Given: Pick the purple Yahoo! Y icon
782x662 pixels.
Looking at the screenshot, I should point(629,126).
--
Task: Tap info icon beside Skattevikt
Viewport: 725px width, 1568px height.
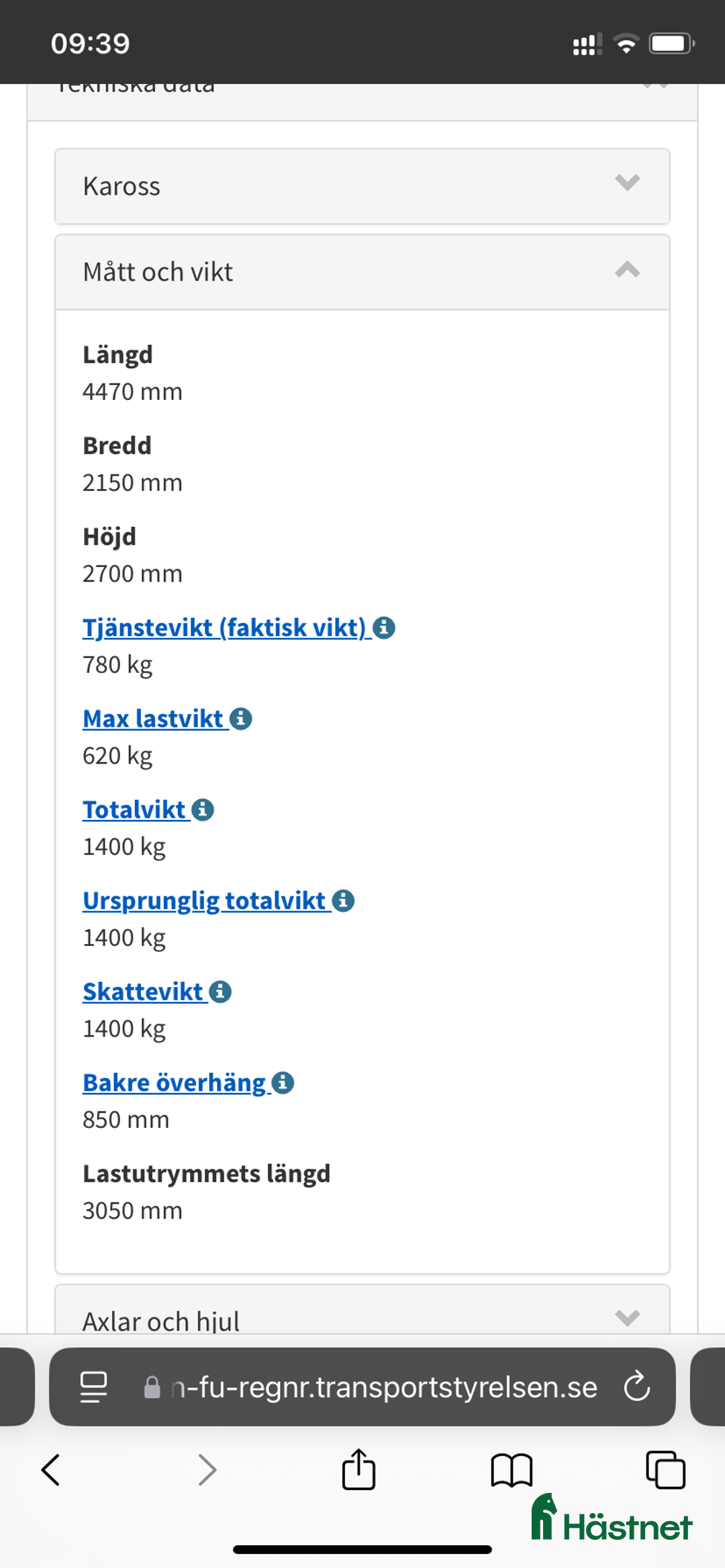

Work instruction: The answer must consist of every line from the entries above that contains "icon".

Output for this task:
Given: Pick the purple Yahoo! Y icon
Task: Tap info icon beside Skattevikt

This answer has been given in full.